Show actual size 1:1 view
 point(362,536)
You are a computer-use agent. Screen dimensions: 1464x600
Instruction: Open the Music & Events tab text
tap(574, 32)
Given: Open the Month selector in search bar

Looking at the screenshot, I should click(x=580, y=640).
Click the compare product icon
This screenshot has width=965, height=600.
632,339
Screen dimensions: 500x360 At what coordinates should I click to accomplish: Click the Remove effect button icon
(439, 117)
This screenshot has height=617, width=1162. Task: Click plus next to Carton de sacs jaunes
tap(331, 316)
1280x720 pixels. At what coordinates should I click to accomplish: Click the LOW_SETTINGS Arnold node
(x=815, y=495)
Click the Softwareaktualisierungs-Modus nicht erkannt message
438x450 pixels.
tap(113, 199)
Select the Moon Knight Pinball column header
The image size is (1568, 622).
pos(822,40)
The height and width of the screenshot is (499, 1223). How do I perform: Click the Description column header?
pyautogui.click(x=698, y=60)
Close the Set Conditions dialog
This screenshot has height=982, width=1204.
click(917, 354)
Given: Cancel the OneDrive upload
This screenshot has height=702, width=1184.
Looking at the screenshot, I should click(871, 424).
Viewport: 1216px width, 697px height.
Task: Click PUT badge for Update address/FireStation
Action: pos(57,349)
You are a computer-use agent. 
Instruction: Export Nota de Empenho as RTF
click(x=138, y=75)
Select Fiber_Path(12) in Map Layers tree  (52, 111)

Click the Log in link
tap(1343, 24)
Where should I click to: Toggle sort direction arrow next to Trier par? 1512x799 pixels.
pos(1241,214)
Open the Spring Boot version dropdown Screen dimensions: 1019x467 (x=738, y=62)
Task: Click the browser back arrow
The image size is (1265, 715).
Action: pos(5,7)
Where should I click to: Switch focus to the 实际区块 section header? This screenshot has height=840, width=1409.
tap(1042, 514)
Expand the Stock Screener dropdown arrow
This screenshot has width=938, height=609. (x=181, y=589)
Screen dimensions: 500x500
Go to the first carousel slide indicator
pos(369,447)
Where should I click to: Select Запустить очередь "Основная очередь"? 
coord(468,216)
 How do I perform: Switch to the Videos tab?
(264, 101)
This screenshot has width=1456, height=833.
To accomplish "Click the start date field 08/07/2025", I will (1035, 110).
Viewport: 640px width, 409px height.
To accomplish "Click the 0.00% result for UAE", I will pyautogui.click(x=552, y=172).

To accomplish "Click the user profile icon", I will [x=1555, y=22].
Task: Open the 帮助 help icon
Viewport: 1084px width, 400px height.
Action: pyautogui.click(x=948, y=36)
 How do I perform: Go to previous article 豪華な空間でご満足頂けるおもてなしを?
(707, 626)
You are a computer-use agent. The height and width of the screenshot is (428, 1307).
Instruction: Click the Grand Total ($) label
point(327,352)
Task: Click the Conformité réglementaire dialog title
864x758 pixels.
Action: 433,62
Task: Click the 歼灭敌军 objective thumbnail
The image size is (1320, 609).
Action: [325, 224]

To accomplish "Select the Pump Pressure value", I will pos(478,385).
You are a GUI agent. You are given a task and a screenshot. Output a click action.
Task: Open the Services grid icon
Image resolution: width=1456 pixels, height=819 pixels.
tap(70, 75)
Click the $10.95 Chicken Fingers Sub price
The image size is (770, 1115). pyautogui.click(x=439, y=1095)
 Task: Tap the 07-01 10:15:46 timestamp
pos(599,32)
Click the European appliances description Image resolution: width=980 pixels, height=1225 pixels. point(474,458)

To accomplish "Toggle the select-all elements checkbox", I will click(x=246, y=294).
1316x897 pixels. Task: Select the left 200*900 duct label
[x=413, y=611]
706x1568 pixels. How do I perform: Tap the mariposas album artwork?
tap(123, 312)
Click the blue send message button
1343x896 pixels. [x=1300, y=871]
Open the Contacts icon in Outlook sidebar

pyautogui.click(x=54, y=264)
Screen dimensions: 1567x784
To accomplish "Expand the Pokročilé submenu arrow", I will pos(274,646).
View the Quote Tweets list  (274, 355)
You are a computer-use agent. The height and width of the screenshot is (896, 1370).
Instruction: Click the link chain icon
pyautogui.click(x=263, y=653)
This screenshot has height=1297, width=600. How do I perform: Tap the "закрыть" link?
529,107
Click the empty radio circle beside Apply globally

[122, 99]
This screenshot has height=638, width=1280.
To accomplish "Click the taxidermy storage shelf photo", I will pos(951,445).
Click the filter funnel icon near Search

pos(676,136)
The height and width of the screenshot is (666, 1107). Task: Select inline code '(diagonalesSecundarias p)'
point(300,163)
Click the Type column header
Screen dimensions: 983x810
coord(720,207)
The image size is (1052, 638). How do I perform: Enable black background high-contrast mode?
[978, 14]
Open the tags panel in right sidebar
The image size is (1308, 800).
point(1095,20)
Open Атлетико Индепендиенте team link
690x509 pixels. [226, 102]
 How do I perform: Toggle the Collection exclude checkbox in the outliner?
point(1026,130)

——

▶ **Given instruction**:
Please print the data above line for line, with nothing changed.

▶ **Solution to the exercise**:
Show actual size 1:1 view
 point(362,536)
You are a computer-use agent. Screen dimensions: 1464x600
Instruction: Open the Music & Events tab text
tap(574, 32)
Given: Open the Month selector in search bar

Looking at the screenshot, I should click(x=580, y=640).
Click the compare product icon
This screenshot has width=965, height=600.
632,339
Screen dimensions: 500x360 At what coordinates should I click to accomplish: Click the Remove effect button icon
(439, 117)
This screenshot has height=617, width=1162. Task: Click plus next to Carton de sacs jaunes
tap(331, 316)
1280x720 pixels. At what coordinates should I click to accomplish: Click the LOW_SETTINGS Arnold node
(x=815, y=495)
Click the Softwareaktualisierungs-Modus nicht erkannt message
438x450 pixels.
tap(113, 199)
Select the Moon Knight Pinball column header
The image size is (1568, 622).
pos(822,40)
The height and width of the screenshot is (499, 1223). How do I perform: Click the Description column header?
pyautogui.click(x=698, y=60)
Close the Set Conditions dialog
This screenshot has height=982, width=1204.
click(917, 354)
Given: Cancel the OneDrive upload
This screenshot has height=702, width=1184.
Looking at the screenshot, I should click(871, 424).
Viewport: 1216px width, 697px height.
Task: Click PUT badge for Update address/FireStation
Action: pos(57,349)
You are a computer-use agent. 
Instruction: Export Nota de Empenho as RTF
click(x=138, y=75)
Select Fiber_Path(12) in Map Layers tree  (52, 111)

Click the Log in link
tap(1343, 24)
Where should I click to: Toggle sort direction arrow next to Trier par? 1512x799 pixels.
pos(1241,214)
Open the Spring Boot version dropdown Screen dimensions: 1019x467 (x=738, y=62)
Task: Click the browser back arrow
The image size is (1265, 715).
Action: pos(5,7)
Where should I click to: Switch focus to the 实际区块 section header? This screenshot has height=840, width=1409.
tap(1042, 514)
Expand the Stock Screener dropdown arrow
This screenshot has width=938, height=609. (x=181, y=589)
Screen dimensions: 500x500
Go to the first carousel slide indicator
pos(369,447)
Where should I click to: Select Запустить очередь "Основная очередь"? 
coord(468,216)
 How do I perform: Switch to the Videos tab?
(264, 101)
This screenshot has width=1456, height=833.
To accomplish "Click the start date field 08/07/2025", I will (1035, 110).
Viewport: 640px width, 409px height.
To accomplish "Click the 0.00% result for UAE", I will pyautogui.click(x=552, y=172).

To accomplish "Click the user profile icon", I will [x=1555, y=22].
Task: Open the 帮助 help icon
Viewport: 1084px width, 400px height.
Action: pyautogui.click(x=948, y=36)
 How do I perform: Go to previous article 豪華な空間でご満足頂けるおもてなしを?
(707, 626)
You are a computer-use agent. The height and width of the screenshot is (428, 1307).
Instruction: Click the Grand Total ($) label
point(327,352)
Task: Click the Conformité réglementaire dialog title
864x758 pixels.
Action: 433,62
Task: Click the 歼灭敌军 objective thumbnail
The image size is (1320, 609).
Action: [325, 224]

To accomplish "Select the Pump Pressure value", I will pos(478,385).
You are a GUI agent. You are given a task and a screenshot. Output a click action.
Task: Open the Services grid icon
Image resolution: width=1456 pixels, height=819 pixels.
tap(70, 75)
Click the $10.95 Chicken Fingers Sub price
The image size is (770, 1115). pyautogui.click(x=439, y=1095)
 Task: Tap the 07-01 10:15:46 timestamp
pos(599,32)
Click the European appliances description Image resolution: width=980 pixels, height=1225 pixels. point(474,458)

To accomplish "Toggle the select-all elements checkbox", I will click(x=246, y=294).
1316x897 pixels. Task: Select the left 200*900 duct label
[x=413, y=611]
706x1568 pixels. How do I perform: Tap the mariposas album artwork?
tap(123, 312)
Click the blue send message button
1343x896 pixels. [x=1300, y=871]
Open the Contacts icon in Outlook sidebar

pyautogui.click(x=54, y=264)
Screen dimensions: 1567x784
To accomplish "Expand the Pokročilé submenu arrow", I will pos(274,646).
View the Quote Tweets list  (274, 355)
You are a computer-use agent. The height and width of the screenshot is (896, 1370).
Instruction: Click the link chain icon
pyautogui.click(x=263, y=653)
This screenshot has height=1297, width=600. How do I perform: Tap the "закрыть" link?
529,107
Click the empty radio circle beside Apply globally

[122, 99]
This screenshot has height=638, width=1280.
To accomplish "Click the taxidermy storage shelf photo", I will pos(951,445).
Click the filter funnel icon near Search

pos(676,136)
The height and width of the screenshot is (666, 1107). Task: Select inline code '(diagonalesSecundarias p)'
point(300,163)
Click the Type column header
Screen dimensions: 983x810
coord(720,207)
The image size is (1052, 638). How do I perform: Enable black background high-contrast mode?
[978, 14]
Open the tags panel in right sidebar
The image size is (1308, 800).
point(1095,20)
Open Атлетико Индепендиенте team link
690x509 pixels. [226, 102]
 How do I perform: Toggle the Collection exclude checkbox in the outliner?
point(1026,130)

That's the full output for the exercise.